_Dataset excerpts_
▬▬▬▬▬▬▬▬▬▬
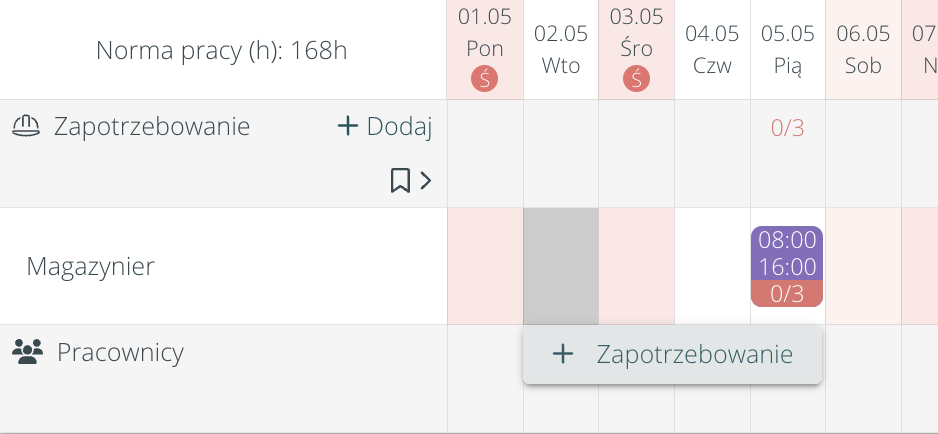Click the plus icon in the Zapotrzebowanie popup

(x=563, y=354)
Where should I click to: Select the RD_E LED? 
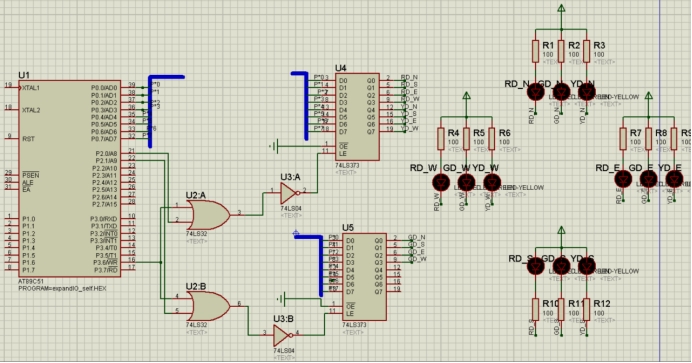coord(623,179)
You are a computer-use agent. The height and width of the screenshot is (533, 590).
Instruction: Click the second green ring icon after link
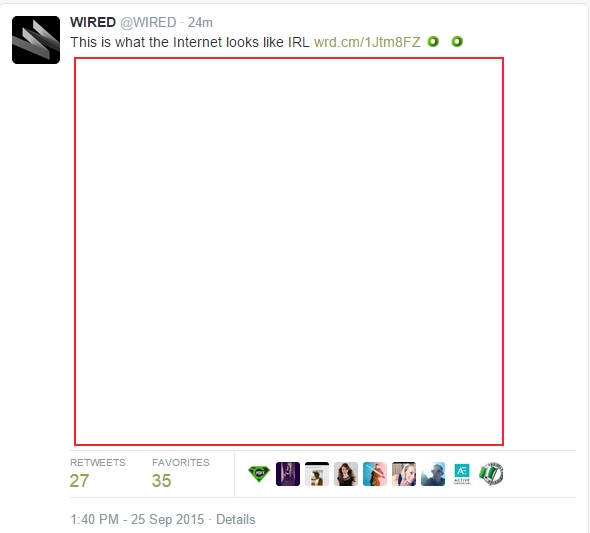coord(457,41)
▬▬▬▬▬▬▬▬▬▬
_Your instructions_
Only the lines from the one containing "Instruction: Click the" through the final line of the listing should be reproduced, exactly and with no pictures.

_Worked solution_
Instruction: Click the second green ring icon after link
coord(457,41)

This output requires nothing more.